Sunday, 24 May 2020

TV review: Shtisel, season 1, Netflix (2013)

This fresh lens was originally aired, like ‘Fauda’, by Israeli satellite TV network yes. It is different in many ways from another Netflix show dealing with the Hasidic community: ‘Unorthodox’. In fact ‘Shtisel’ is practically a situational comedy and is the reverse of the more recent program – I’ll explain this point later in my review. A woman living in Italy (see image below) found reason to compare the two shows and, though she is Muslim, ‘Shtisel’ was able to convey meaning to her in a positive way. The tweet could, of course, be a plant but I choose to view it as legitimate commentary.

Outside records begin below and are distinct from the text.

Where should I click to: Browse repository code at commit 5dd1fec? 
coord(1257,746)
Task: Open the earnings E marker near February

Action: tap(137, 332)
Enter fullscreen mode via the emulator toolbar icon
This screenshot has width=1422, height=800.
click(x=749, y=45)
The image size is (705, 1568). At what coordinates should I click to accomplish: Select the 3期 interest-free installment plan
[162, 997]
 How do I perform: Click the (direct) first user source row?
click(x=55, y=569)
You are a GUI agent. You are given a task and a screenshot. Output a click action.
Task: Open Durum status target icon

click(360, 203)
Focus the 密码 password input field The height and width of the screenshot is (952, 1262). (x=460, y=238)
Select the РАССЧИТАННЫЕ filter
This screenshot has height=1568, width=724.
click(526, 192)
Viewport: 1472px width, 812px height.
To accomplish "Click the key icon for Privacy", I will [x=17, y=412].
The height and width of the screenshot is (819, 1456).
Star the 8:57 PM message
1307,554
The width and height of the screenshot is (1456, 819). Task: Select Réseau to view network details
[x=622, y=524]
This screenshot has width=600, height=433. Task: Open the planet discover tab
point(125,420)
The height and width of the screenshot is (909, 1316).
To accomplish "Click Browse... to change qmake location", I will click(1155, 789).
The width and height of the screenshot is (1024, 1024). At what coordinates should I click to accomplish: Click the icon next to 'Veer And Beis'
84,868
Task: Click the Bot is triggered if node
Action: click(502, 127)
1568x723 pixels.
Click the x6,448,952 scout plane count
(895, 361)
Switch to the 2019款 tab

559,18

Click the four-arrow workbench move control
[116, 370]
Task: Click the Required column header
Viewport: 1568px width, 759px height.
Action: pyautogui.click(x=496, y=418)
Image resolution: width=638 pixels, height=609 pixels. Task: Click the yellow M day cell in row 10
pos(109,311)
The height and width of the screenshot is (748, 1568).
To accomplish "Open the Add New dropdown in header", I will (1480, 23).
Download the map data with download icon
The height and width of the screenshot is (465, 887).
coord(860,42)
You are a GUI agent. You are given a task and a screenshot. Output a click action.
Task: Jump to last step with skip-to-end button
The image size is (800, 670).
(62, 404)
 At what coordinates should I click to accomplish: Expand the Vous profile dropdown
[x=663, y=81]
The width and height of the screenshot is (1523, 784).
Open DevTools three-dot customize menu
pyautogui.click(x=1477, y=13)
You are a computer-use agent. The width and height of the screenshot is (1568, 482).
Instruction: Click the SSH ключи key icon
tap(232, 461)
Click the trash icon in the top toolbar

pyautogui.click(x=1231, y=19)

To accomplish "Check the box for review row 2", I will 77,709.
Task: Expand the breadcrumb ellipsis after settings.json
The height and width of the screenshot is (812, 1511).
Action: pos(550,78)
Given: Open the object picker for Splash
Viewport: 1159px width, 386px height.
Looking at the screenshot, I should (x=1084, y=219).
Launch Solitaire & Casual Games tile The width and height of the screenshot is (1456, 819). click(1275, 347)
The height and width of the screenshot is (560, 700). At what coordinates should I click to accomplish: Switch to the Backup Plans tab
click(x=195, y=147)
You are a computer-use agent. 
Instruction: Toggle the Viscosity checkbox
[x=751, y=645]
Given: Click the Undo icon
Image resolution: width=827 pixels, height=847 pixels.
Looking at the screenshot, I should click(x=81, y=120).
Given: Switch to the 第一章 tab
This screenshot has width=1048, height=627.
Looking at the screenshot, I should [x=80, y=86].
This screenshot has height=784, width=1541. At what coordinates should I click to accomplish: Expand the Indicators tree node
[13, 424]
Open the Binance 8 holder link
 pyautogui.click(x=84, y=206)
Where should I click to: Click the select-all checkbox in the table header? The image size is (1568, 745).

The show runs to two seasons and at the beginning of season 1 focuses on a time in the life of Akiva Shtisel (Michael Aloni must be about 27 years old) when he is looking for a bride, but soon just as central to the drama is his father Shulem (Dov Glickman was, when the show was recorded, easily twice Aloni’s age). Because events are low-key and gentle, not high-toned and violent, there is plenty of opportunity to examine in detail such abstract concepts as the nature of ritual and faith and how they relate to the individual in his or her daily life. Jerusalem – where most of the drama is set – is, like the characters, shambolic and slightly raw. This quirky show is certainly different from most of what I have recently been watching on Netflix. People of faith – who make up the majority of the world’s population – can find in it interesting stories about things familiar to them. Many of them will follow other religions (as the tweet shown above demonstrates).

Each episode has a well-defined narrative arc and a theme or central idea and the endings are vigorous. Each day I’d watch one episode (timing it to run just before dinner so that I could catch ‘The Bold and the Beautiful’ at 4.30pm on Network Ten). I loved how ep 7 ends, with Shulem walking out the school gate, an event that is timed to coincide with a solar eclipse; earlier in the ep he’d taught his students – primary school children, all aged about eight years – about the solar system. To do this he uses a device with the sun – a lamp that can be plugged in and switched on – sitting at the core and with the planets balls (set on metal arms) that can be rotated around it on an axis. The kids are entranced, and later, when he is talking at home with his son, Shulem will use the sun as a metaphor for manhood; they’re talking about Akiva’s romance with Elisheva Rotstein (Ayelet Zurer), a bank clerk.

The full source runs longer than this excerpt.